I wasn’t in the best of moods when I left the office, and when I stepped outside to feel that close heat, that dead, still air, and looked up at the granite looking clouds, I knew I’d be bloody lucky to make it to the tube station dry. I put the headphones in, and with Garbage’s “Sex Is Not The Enemy” playing, zipped the Stupid Thing With The Pockets up, and started walking. Sure enough, before I’d gone 10 yards, I felt the first one hit. A big heavy raindrop, the sort that you can feel as it splashes against your skin.
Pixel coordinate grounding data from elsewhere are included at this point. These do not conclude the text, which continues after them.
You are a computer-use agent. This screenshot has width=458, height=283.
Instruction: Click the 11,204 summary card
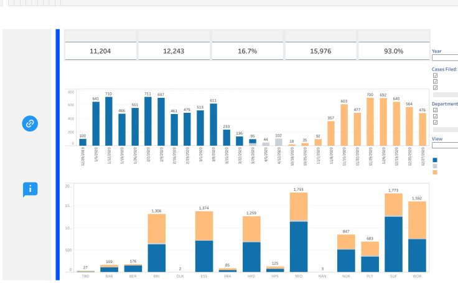point(100,51)
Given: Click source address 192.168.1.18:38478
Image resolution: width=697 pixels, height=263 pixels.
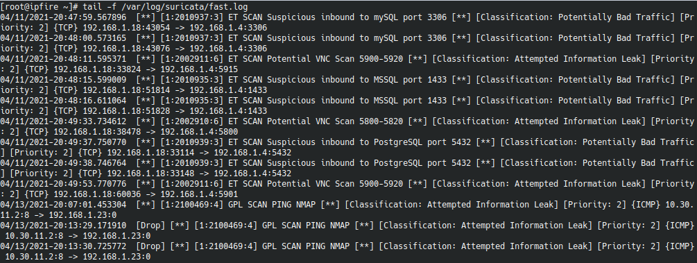Looking at the screenshot, I should click(x=98, y=132).
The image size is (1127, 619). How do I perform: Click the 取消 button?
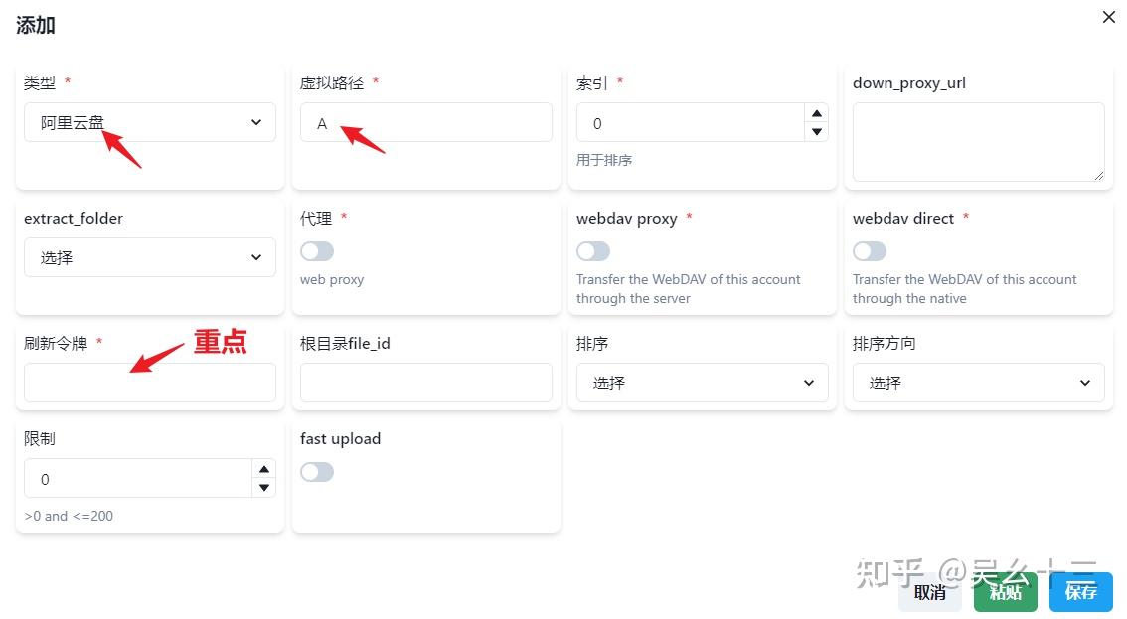click(x=930, y=592)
I broke into a jog, as the pavement around me started to stain. I passed someone from the same building as me, hunched over and muttering, clearly extremely pissed off about this. I stretched my legs a bit more, picked the pace up slightly, as it got heavier. By the time I’d gone 200 yards, it was falling out of the sky in great sheets. Two coke cans danced passed me as I crossed the road, the wind whipping them, the sheer force of the gusts causing them to bounce waist-high, and slamming rain into me. I could already feel it running off my hair in rivulets.
I was at a dead run by the time I made it across the road, and someone was laughing. It wasn’t until I passed the garden with the group of kids in football shirts, all of them spinning round with outstretched arms that I realised it was me. Hammering the pavement, every footstep raising a splash, the rain pouring off me, clothes and hair plastered to me, and the thunder bouncing off the buildings, pounding down the space between me and the tube station, laughing like a maniac. I’m sure everyone I passed thought I was some kind of escaped lunatic.
Except those kids. They got it.
There are worse ways to start a weekend.